0

I want to run an implementation of the YOLO algorithm (object detection) with Keras. The code I use come mostly from here.

I am trying to train my model with a sample of the Open Image Dataset V4 from Google. The problem is that, when I try to train my model, I get the following warnings and exception:

W tensorflow/core/common_runtime/bfc_allocator.cc:211] Allocator (GPU_0_bfc) ran out of memory trying to allocate 831.81MiB. The caller indicates that this is not a failure, but may mean that there could be performance gains if more memory were available.
W tensorflow/core/common_runtime/bfc_allocator.cc:211] Allocator (GPU_0_bfc) ran out of memory trying to allocate 380.25MiB. The caller indicates that this is not a failure, but may mean that there could be performance gains if more memory were available.
W tensorflow/core/common_runtime/bfc_allocator.cc:267] Allocator (GPU_0_bfc) ran out of memory trying to allocate 84.50MiB.  Current allocation summary follows.
...
tensorflow.python.framework.errors_impl.ResourceExhaustedError: OOM when allocating tensor with shape[8,64,208,208] and type float on /job:localhost/replica:0/task:0/device:GPU:0 by allocator GPU_0_bfc
     [[{{node conv2d_3/Conv2D}} = Conv2D[T=DT_FLOAT, _class=["loc:@training/Adam/gradients/conv2d_3/Conv2D_grad/Conv2DBackpropInput"], data_format="NHWC", dilations=[1, 1, 1, 1], padding="SAME", strides=[1, 1, 1, 1], use_cudnn_on_gpu=true, _device="/job:localhost/replica:0/task:0/device:GPU:0"](leaky_re_lu_2/LeakyRelu, conv2d_3/Conv2D/ReadVariableOp)]]
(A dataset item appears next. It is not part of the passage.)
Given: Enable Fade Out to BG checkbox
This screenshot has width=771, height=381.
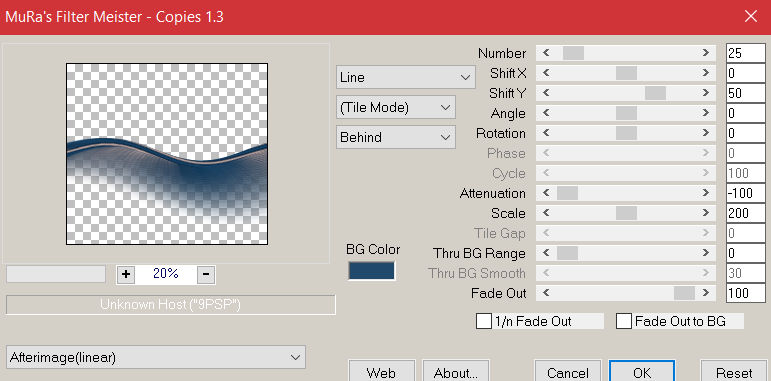Looking at the screenshot, I should pos(624,322).
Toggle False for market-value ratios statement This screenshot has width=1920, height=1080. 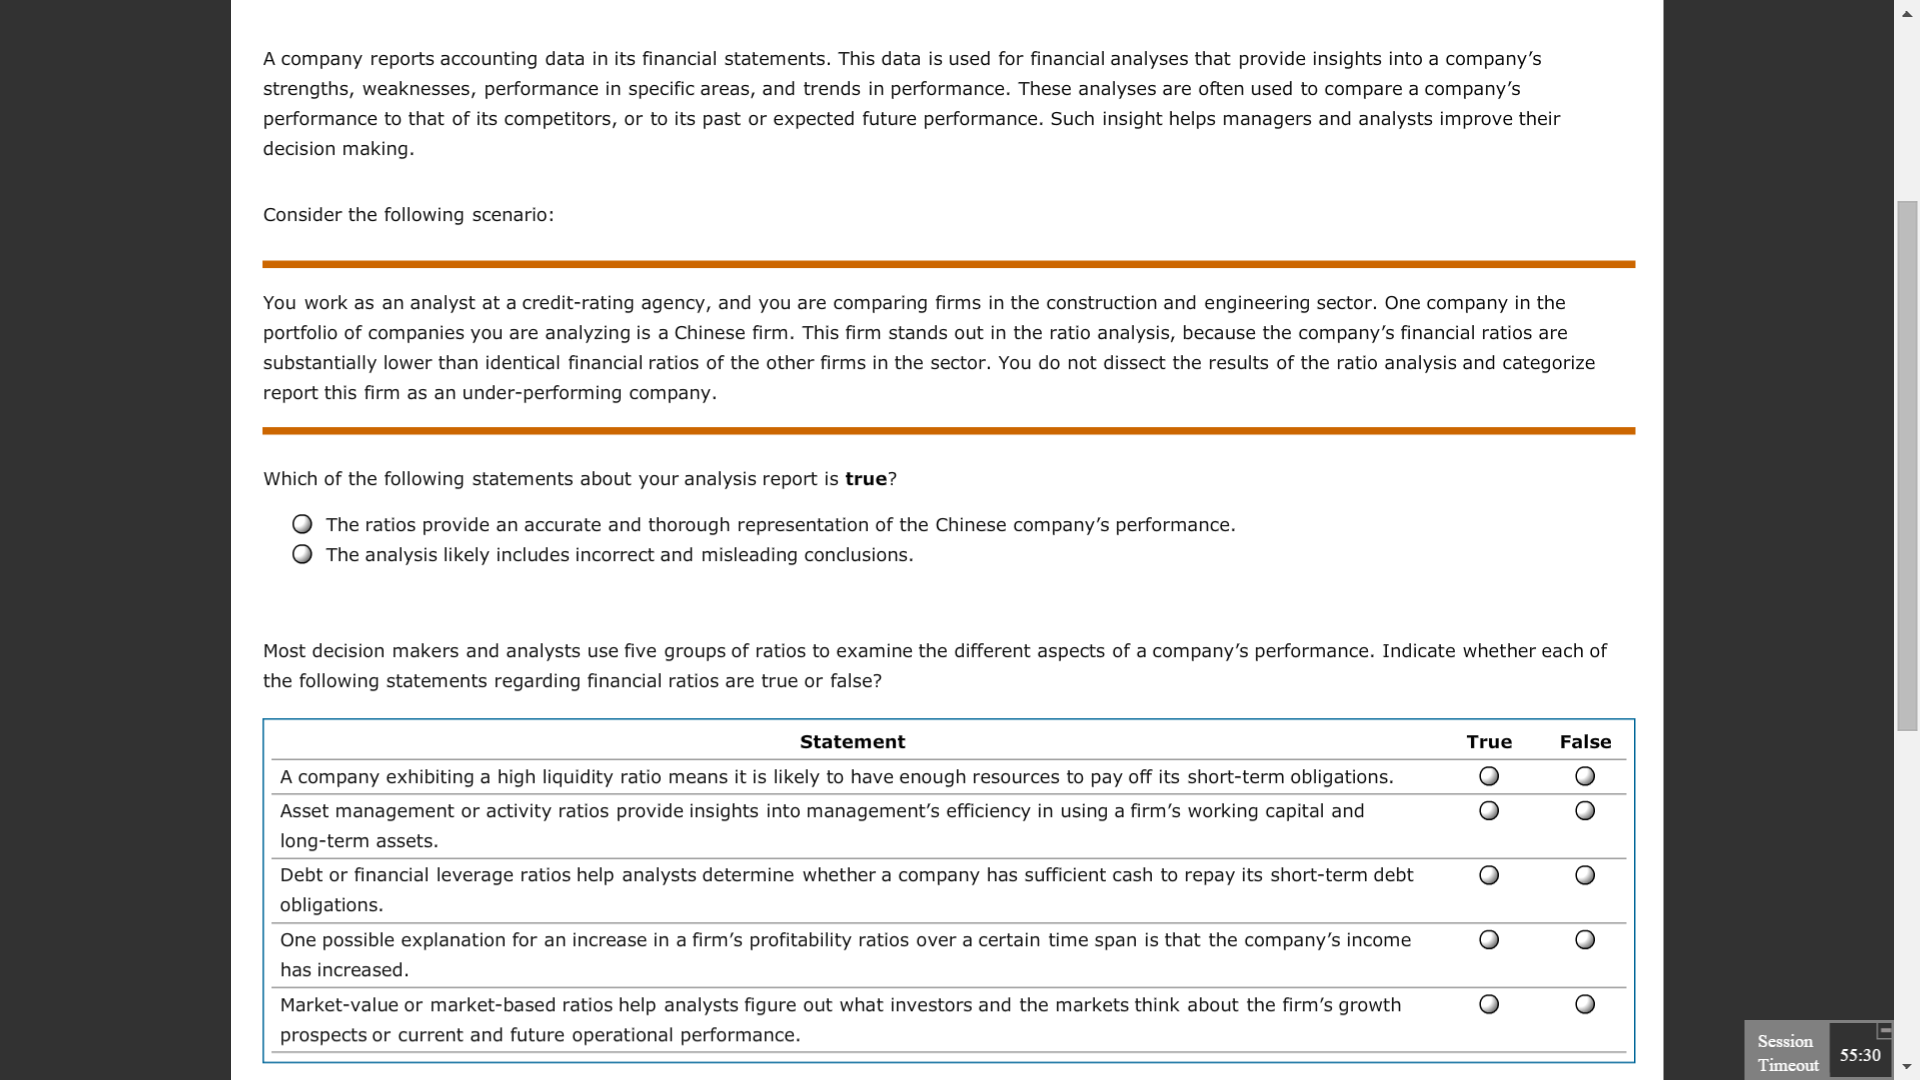point(1584,1004)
(Here I am using the tensorflow-GPU lib, but I have a similar error without the non-GPU tensorflow.)

At first I though it was because of the size of my dataset (200.000 pictures => ~60GB), but when running the code with a minimal sample (500 pictures => ~150MB), I get exactly the same error. So I guess there is a problem with my code.

Here is a minimal example of the problematic part (I guess) :

def _main():

    input_shape = [416,416]
    model = ### #Create YOLO model
    anchors = ### #Collection of 9 anchors
    num_classes = 601
    train_data = ### # A collection of the form [PathToImage, X1,X2,Y1,Y2, class], where the X,Y values define the bounding box 
    valid_data = ### # A collection of the form [PathToImage, X1,X2,Y1,Y2, class], where the X,Y values define the bounding box
    batch_size = 8

    model.fit_generator(data_generator(train_data, batch_size, input_shape, anchors, num_classes),
            steps_per_epoch=max(1, len(train_data)//batch_size),
            validation_data=data_generator(valid_data, batch_size, input_shape, anchors, num_classes),
            validation_steps=max(1, len(valid_data)//batch_size),
            epochs=50,
            initial_epoch=0)

    # Unfreeze and continue training, to fine-tune.
    for i in range(len(model.layers)):
        model.layers[i].trainable = True
    model.compile(optimizer=Adam(lr=1e-4), loss={'yolo_loss': lambda y_true, y_pred: y_pred}) # recompile to apply the change
    print('Unfreeze all of the layers.')

    print('Train on {} samples, val on {} samples, with batch size {}.'.format(num_train, num_val, batch_size))
    model.fit_generator(data_generator(train_data, batch_size, input_shape, anchors, num_classes),
        steps_per_epoch=max(1, len(train_data)//batch_size),
        validation_data=data_generator(valid_data, batch_size, input_shape, anchors, num_classes),
        validation_steps=max(1, len(valid_data)//batch_size),
        epochs=100,
        initial_epoch=50)

def data_generator(lines, batch_size, input_shape, anchors, num_classes):
    '''data generator for fit_generator'''
    n = len(lines)
    i = 0
    while True:
        image_data = []
        box_data = []
        for b in range(batch_size):
            if i==0:
                np.random.shuffle(lines)
            image, box = get_data(lines[i], input_shape) # Retrieve the image from path and return it with the bounding box (the object class is in box object)
            image_data.append(image)
            box_data.append(box)
            i = (i+1) % n
        image_data = np.array(image_data)
        box_data = np.array(box_data)
        y_true = preprocess_true_boxes(box_data, input_shape, anchors, num_classes) # For each boxes, find the best anchor
        yield [image_data, *y_true], np.zeros(batch_size)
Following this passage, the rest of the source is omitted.